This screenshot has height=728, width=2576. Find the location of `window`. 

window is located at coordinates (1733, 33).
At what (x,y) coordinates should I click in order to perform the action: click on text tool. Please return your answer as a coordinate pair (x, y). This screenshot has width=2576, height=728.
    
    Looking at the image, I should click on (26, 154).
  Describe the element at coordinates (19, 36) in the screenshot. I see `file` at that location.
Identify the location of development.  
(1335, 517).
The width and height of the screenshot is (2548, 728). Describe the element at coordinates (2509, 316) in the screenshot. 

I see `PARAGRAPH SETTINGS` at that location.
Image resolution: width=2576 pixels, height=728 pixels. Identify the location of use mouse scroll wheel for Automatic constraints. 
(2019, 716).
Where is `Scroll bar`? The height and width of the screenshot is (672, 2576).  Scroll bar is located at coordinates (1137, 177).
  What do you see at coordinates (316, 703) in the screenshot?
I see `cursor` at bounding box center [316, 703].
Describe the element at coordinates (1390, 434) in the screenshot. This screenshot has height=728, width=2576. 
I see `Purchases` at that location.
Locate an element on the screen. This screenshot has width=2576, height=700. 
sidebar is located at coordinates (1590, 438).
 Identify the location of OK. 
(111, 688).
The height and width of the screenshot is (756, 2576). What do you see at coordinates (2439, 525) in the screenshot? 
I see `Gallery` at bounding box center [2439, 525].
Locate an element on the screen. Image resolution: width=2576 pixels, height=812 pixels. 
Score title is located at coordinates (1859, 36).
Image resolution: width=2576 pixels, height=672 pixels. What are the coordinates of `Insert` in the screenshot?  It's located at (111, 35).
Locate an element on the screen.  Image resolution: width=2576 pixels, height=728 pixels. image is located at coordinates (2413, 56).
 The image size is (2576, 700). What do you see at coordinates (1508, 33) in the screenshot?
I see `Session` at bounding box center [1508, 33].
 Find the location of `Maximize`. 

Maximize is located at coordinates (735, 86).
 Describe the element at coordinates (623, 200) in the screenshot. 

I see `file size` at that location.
──────────
PROBLEM DESCRIPTION.
Show every line of the listing above that contains the word "window".

WRITTEN RESPONSE.
This screenshot has height=728, width=2576. Find the location of `window`. 
window is located at coordinates (1733, 33).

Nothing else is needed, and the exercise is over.